Machine Learning Flashcards
O que é SVM ?
As Máquinas de Vetores de Suporte (SVM), também conhecidas como classificadores de margem larga, são notáveis pela capacidade de aprender complexas funções não lineare. Essa capacidade faz delas uma escolha popular numa variedade de campos, incluindo bioinformática, mineração de texto e reconhecimento de imagem. A performance empírica das SVM é frequentemente destacada como excelente nesses domínios, superando muitas vezes outros métodos, como a regressão logística, especialmente quando os dados não são linearmente separáveis.
Hiperplanos nos SVM
O hiperplano ótimo é aquele que maximiza a margem de separação entre as classes no conjunto de treinamento.
Em SVMs lineares: linha reta que separa as classes no espaço de características.

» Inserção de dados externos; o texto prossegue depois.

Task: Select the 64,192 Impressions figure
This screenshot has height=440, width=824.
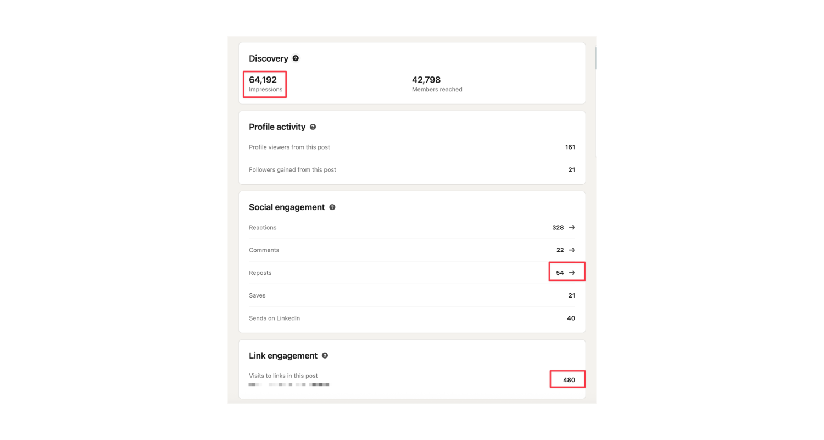Action: [x=263, y=80]
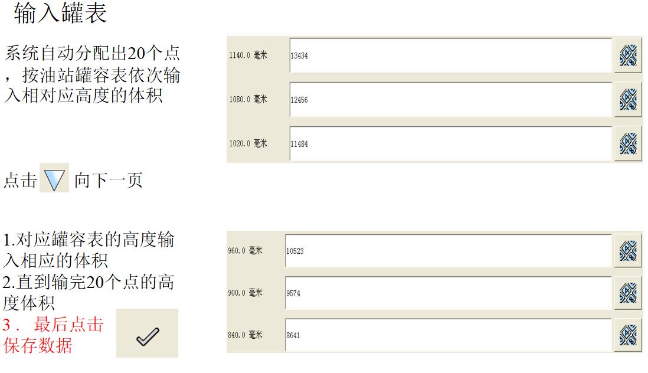Viewport: 648px width, 373px height.
Task: Focus the volume field with value 11484
Action: (x=450, y=144)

Em problemas mais complexos, onde as classes não são linearmente separáveis, são utilizados truques matemáticos, como o truque do kernel: gausiano, polinomial, sigmoide. qui quadradi, stings, interceção de histograma
Hiperplano soft-margin: Utilizado quando os dados não são linearmente separáveis e permite que alguns pontos de treinamento fiquem dentro da margem ou até mesmo do lado errado do hiperplano, introduzindo uma certa tolerância de erro.
Ajuste de parâmetros nos SVM’s
O ajuste dos parâmetros em SVM envolve a formulação de um problema de minimização através do gradiente descendente.
Nesse processo, o objetivo é minimizar uma função de custo, como a função de perda de Hinge, que é comumente usada em SVMs para problemas de classificação.
A função de custo é fundamental para guiar o processo de treinamento, ajudando o algoritmo a encontrar os parâmetros que melhor se ajustam aos dados de treinamento, ao mesmo tempo em que mantém a margem de separação entre as classes tão grande quanto possível.
O gradiente descendente é então aplicado para iterativamente ajustar os parâmetros até que a função de custo seja minimizada, resultando numa fronteira de decisão ótima para o problema de classificação.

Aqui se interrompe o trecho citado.